На душе у меня было легко и чисто. Мне вдруг захотелось склониться над ней и кончиком языка прервать путь одной из крохотных скатывающихся жемчужинок. Но не успел я подумать об этом, как Эва заговорила:
— Все равно я тебя обставила. Конечно, тебе трудней, ты все-таки ниже меня, и к тому же я лучше прыгаю. Наша учительница физкультуры сказала, что я очень прыгучая. — Она говорила, не открывая глаз, ресницы неподвижно лежали на шелковистой коже лица. Она говорила спокойно, густым, низким голосом и настолько уверенно, что мне и в голову не пришло возразить.
Я лежал и думал о том, до чего она все-таки сильная и спокойная и как крепко она забрала меня в руки. И тихонько придвинулся к ней поближе. И тоже сомкнул глаза, наслаждаясь прикосновением ее влажной разгоряченной кожи.

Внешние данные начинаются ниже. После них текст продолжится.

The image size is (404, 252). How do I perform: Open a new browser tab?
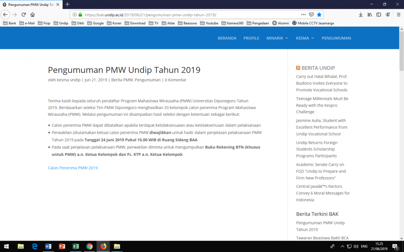click(67, 4)
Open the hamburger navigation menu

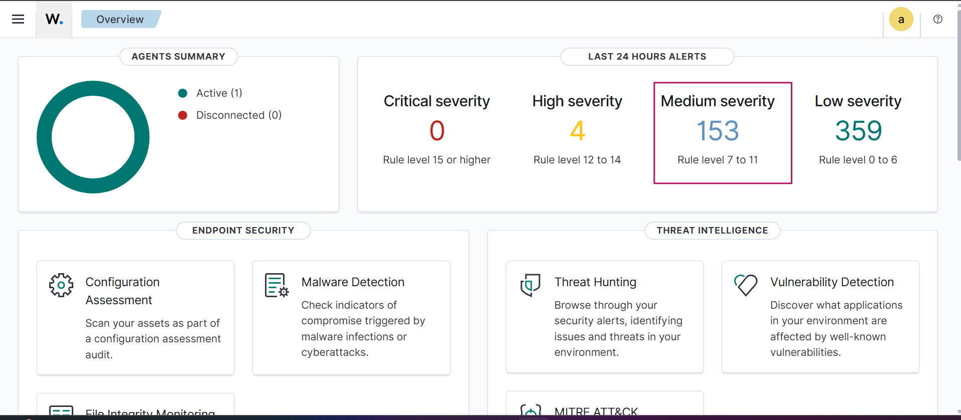tap(18, 19)
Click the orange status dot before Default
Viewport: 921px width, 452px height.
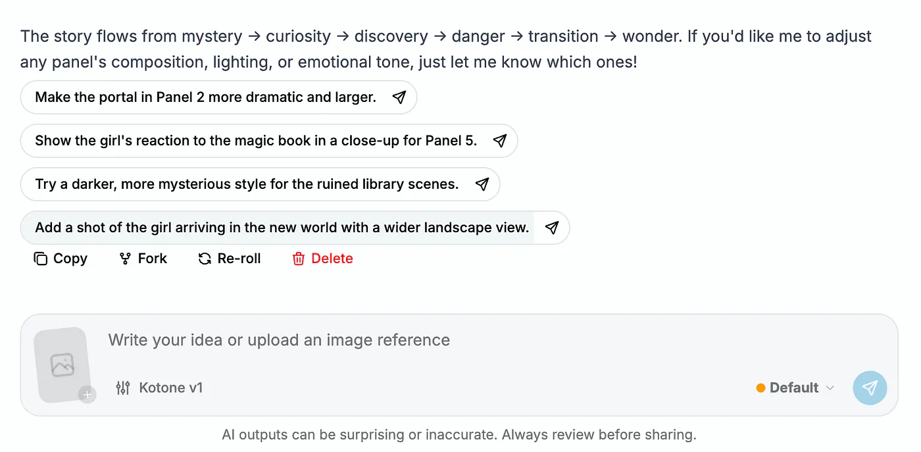click(x=760, y=388)
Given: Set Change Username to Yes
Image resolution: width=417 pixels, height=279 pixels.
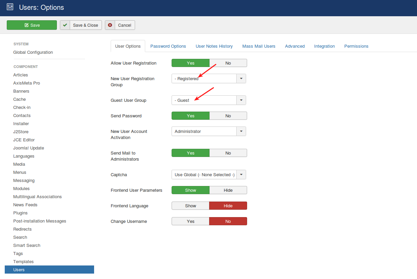Looking at the screenshot, I should 191,221.
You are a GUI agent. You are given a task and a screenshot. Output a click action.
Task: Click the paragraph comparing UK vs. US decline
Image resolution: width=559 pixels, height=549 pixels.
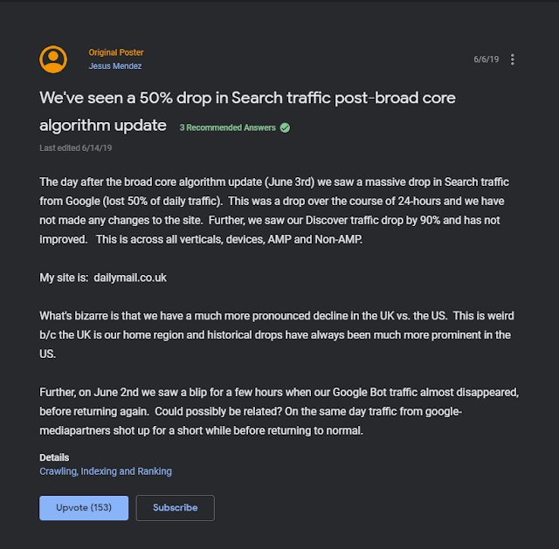tap(277, 335)
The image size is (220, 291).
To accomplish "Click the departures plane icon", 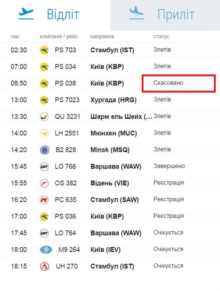I will click(x=26, y=14).
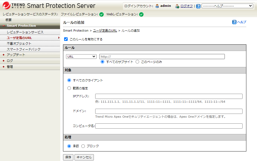This screenshot has height=161, width=257.
Task: Open the ヘルプ dropdown in header
Action: (227, 6)
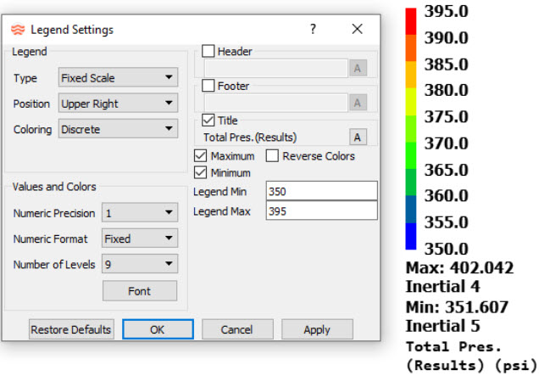Open the Header font 'A' button

358,69
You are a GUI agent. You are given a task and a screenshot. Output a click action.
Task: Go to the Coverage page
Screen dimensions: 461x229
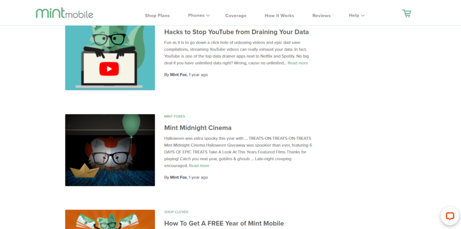[x=236, y=16]
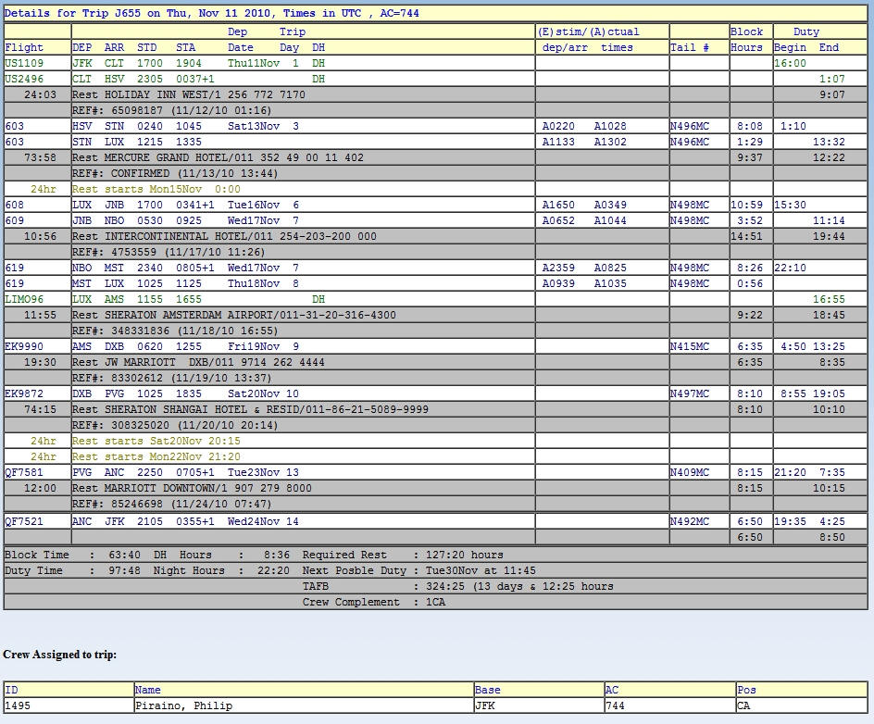
Task: Click flight US2496 in the trip list
Action: pos(24,80)
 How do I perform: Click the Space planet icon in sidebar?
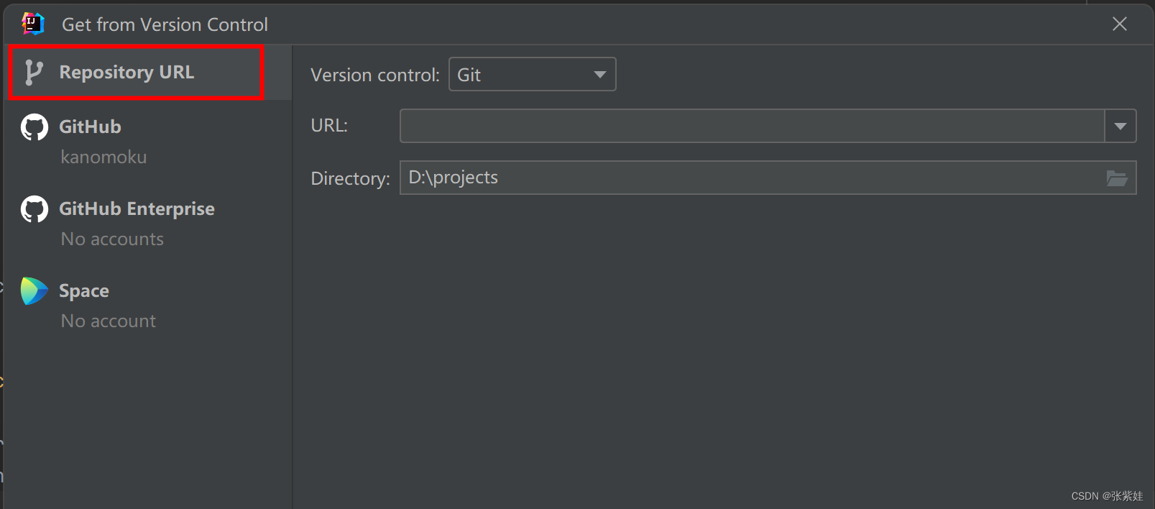coord(33,290)
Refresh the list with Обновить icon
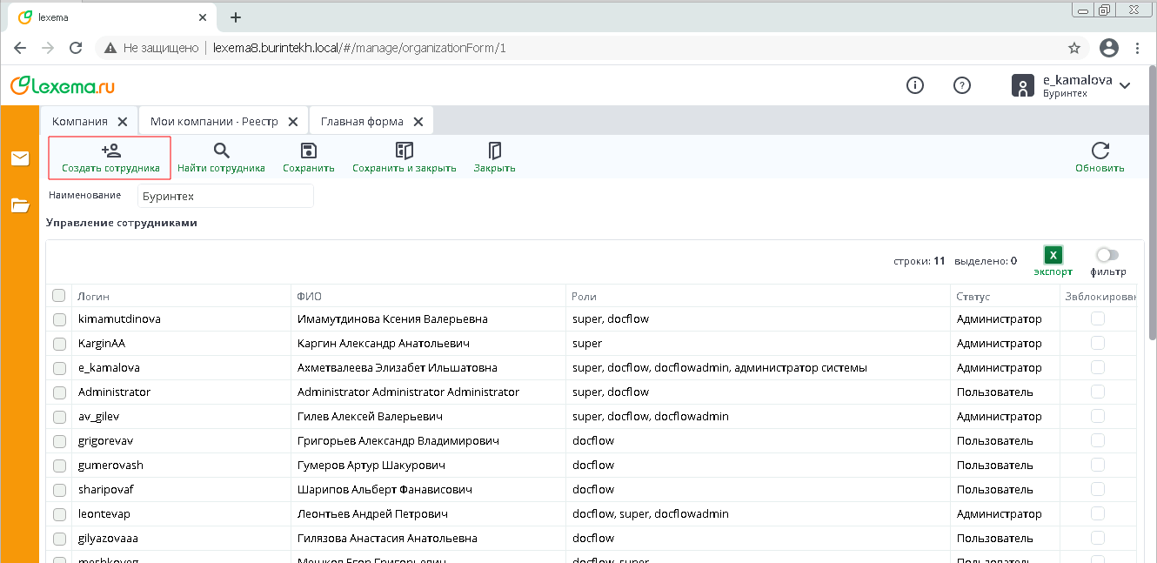Image resolution: width=1157 pixels, height=563 pixels. (x=1100, y=151)

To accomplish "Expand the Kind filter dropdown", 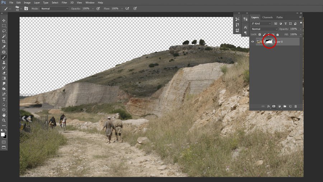I will [265, 23].
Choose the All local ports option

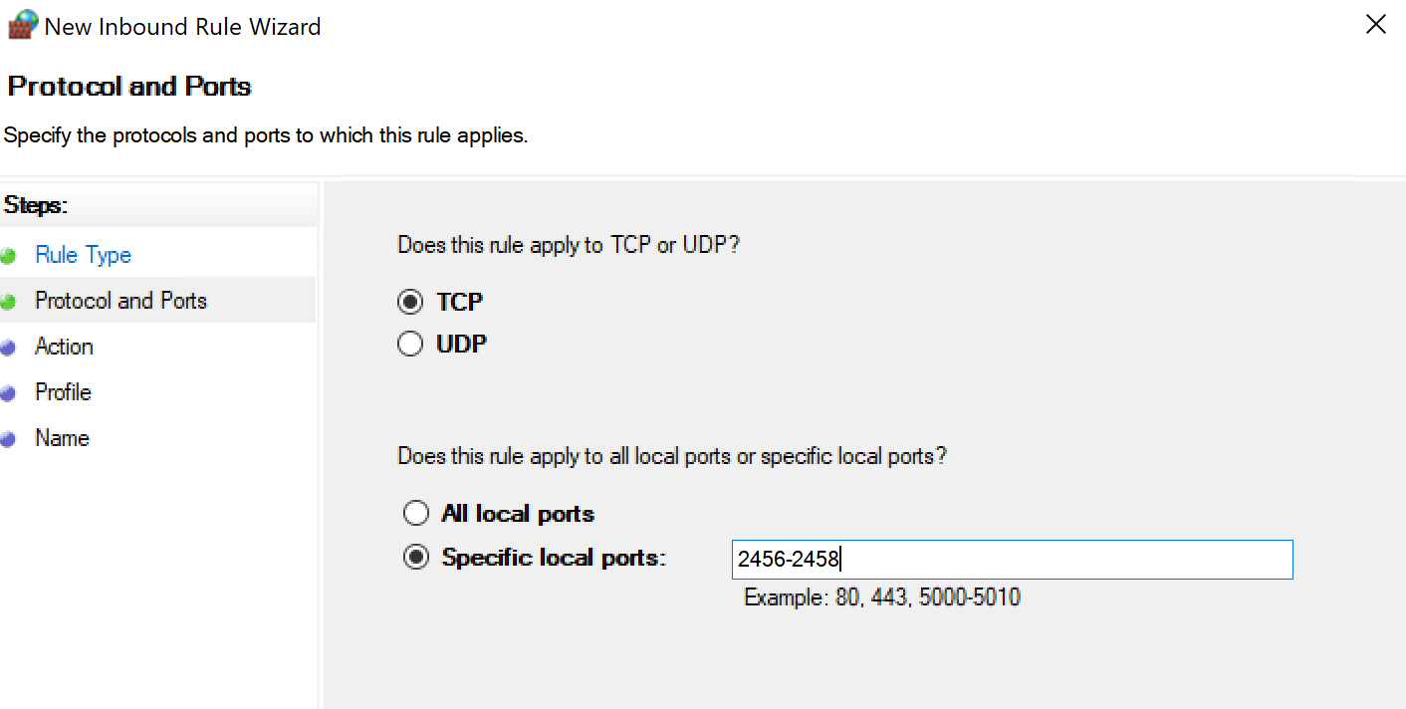[415, 514]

Она шевельнулась. Сухая листва под ней хрустнула, и я испугался, как бы она не отодвинулась. Но Эва, напротив, еще теснее прижалась ко мне. Я даже дыхание затаил.
— Хорошо, — беззвучно шепнул я, думая, что она не расслышит, но она, наверно, каким-то особенным, шестым чувством меня поняла, губы ее дрогнули и раскрылись в обворожительнейшей улыбке. Я повернулся и, осторожно обняв ее, притянул к себе. Эва безропотно повиновалась, открыла глаза.
— Хорошо, а? — снова шепнул я, заглядывая ей в лицо. Она кивнула, все так же очаровательно улыбаясь.
— Я тебя очень люблю, — вырвалось у меня.
— И я тебя, — откликнулась Эва, но, едва она это сказала, на лице ее промелькнуло прежнее, бесследно исчезнувшее, как мне думалось, жесткое выражение.
Обхватив ее голову, я прильнул к ее рту губами, но ничего особенного не почувствовал. Тогда я отпрянул и снова припал к ее рту, поводя головой точно так, как это делала иногда моя мать, стоя с отцом в полумраке прихожей. И опять ничего не почувствовал. Эва попыталась было разомкнуть губы, но я с еще большей силой притиснул ее к себе. Она вырвалась и вскочила на ноги. Я поднял глаза, ожидая увидеть смятение и растерянность на ее лице, но на меня, презрительно усмехаясь, смотрело лицо прежней Эвы.